The Associated Press and Italy’s Corriere della Sera obtained an early copy of the book due out Thursday. AP said the tome focused in part on the difficulties faced by an eight-member commission set up by Francis to study reform of the Roman curia – or the bureaucratic body of senior clerics that runs Vatican City. It documents, outlet said, millions of euros in lost revenue, the scandal of the Vatican’s saint-making machine, greedy monsignors and a sophisticated break-in at the Vatican.

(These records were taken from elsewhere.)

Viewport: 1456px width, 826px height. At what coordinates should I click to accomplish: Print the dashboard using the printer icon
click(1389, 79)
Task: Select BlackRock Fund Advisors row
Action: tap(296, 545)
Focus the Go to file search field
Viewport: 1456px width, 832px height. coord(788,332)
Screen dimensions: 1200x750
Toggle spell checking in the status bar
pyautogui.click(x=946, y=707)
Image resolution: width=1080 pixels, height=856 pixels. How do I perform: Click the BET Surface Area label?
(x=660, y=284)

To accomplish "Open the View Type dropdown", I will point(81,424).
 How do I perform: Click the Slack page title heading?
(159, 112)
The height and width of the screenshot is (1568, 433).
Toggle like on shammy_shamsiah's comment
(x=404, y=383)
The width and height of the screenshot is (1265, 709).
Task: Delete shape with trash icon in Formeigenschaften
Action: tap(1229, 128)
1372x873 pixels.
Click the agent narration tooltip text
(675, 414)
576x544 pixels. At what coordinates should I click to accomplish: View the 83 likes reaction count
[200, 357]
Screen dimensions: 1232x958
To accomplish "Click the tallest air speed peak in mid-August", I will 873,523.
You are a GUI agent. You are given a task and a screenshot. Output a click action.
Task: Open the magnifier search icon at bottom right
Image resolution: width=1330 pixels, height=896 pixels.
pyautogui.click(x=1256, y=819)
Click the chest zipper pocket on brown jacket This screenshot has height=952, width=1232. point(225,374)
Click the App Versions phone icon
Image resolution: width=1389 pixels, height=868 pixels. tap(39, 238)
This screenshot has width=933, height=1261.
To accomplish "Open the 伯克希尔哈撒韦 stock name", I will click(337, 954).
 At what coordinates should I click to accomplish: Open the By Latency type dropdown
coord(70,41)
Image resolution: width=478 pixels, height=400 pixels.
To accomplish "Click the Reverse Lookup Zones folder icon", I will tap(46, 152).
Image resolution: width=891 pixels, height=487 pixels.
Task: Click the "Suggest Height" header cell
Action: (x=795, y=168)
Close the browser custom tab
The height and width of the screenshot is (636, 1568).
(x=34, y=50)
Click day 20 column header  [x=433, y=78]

It also appears to capture candid moments in the pope’s reform crusade. According to Corriere della Sera, it cites a meeting in 2013 shortly after Francis had become pope when he expressed shock at the state of Vatican accounting.

In the meeting, the book says, Francis showed alarm at a letter from the Vatican auditors citing the almost total absence of transparency in the budget, both of the Holy See and the office of Vatican governance.

“Too much leeway has been left to the managers,” Francis is quoting a saying. “We need to better clarify the finances of the Holy See and make them more transparent.”

The revelations emerged a day after the Vatican announced it had arrested Lucio Ángel Vallejo Balda, a 54-year-old senior Vatican bureaucrat, and Francesca Chaouqui, a 33-year-old Italian public relations maven known in some circles as “the pope’s lobbyist,” on suspicion of disseminating internal documents. The Vatican suggested that the leaked information in the two books out this week were linked to the two suspects.

Chaouqui, the Vatican said, was released after agreeing to cooperate with an investigation while Balda was still being detained.